In Assembly Health Committee A. 273 (Rosenthal)
In Senate Health Committee S. 3975 (Savino)
This measure would increase the purchasing age for tobacco products from eighteen to 21 years of age.
The Medical Society of the State of New York supports this bill.
The best way to reduce the number of people who are addicted to tobacco is to prevent them from starting to smoke. Addiction to tobacco products occurs relatively quickly once someone begins to smoke. Once someone becomes addicted to tobacco it is very difficult to quit. Data suggest the earlier the onset of smoking; the more severe the addiction is likely to be and 90% of all smokers begin before age 20. Each day, 6,000 children under 18 years of age smoke their first cigarette. Children most often try their first cigarette with a friend or peer who already smokes.

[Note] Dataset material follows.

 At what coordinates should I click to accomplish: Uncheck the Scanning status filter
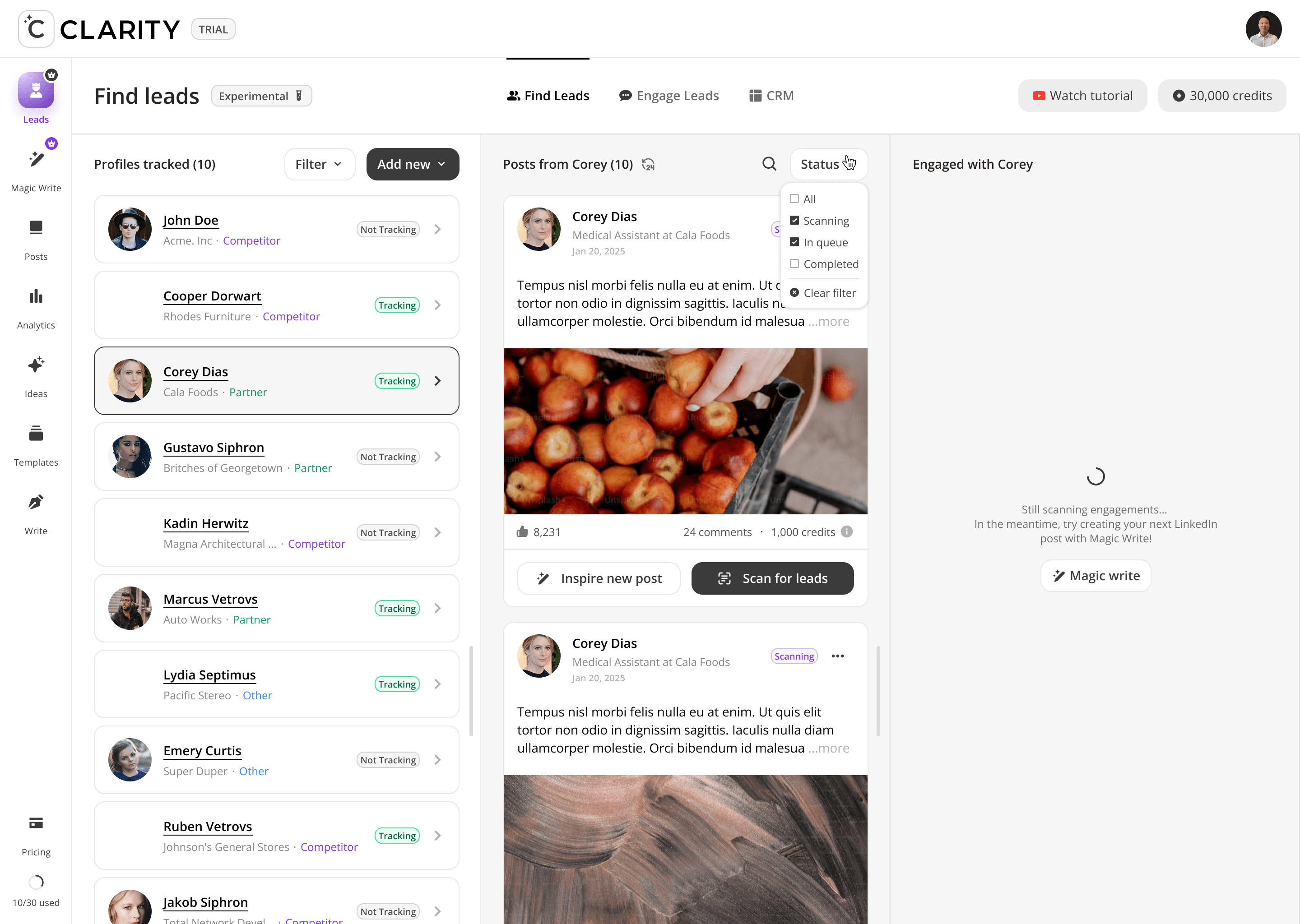pyautogui.click(x=794, y=221)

Of the 50,000 plus youth who become regular smokers, half of them will eventually die from smoking-related diseases, including cancer, heart disease, emphysema, asthma and hypertension, among others. Health care costs and lost productivity for the under aged smokers of today will cost the state over $ 11 billion. Moreover, the earlier people begin to smoke, the higher their risk for developing lung cancer and other major health problems. Preventing tobacco use among young people is a critical step in reducing growing health care costs and ensuring the health of future generations.
The Medical Society of the State of New York has longstanding policy to raise the purchase age for tobacco products to 21, as a means of preventing all youth from starting to smoke. MSSNY Policy 300.951 Proposals Against the Promotion of Tobacco to Children in New York State calls upon the Medical Society of the State of New York to support legislation to: a) limit the promotion of tobacco and cigar products, smokeless tobacco products, electronic cigarettes or other unregulated nicotine delivery devices in the state; (b) prohibit the sale of tobacco and cigar products, smokeless tobacco products, electronic cigarettes or other unregulated nicotine delivery devices to anyone under 21 years of age; (c) increase the penalties for the sale of any of these products to persons under 21 years of age.
A March 2015 report by the Institute of Medicine concluded that raising the purchase price to 21 will have a substantial positive impact on public health and will significantly reduce the number of adolescents and young adults who start smoking, reduce smoking-caused deaths, and immediately improve the health of adolescents, young adults and young mothers who should be deterred from smoking.
For the above reasons, the Medical Society of the State of New York supports this measure and urges that it be passed.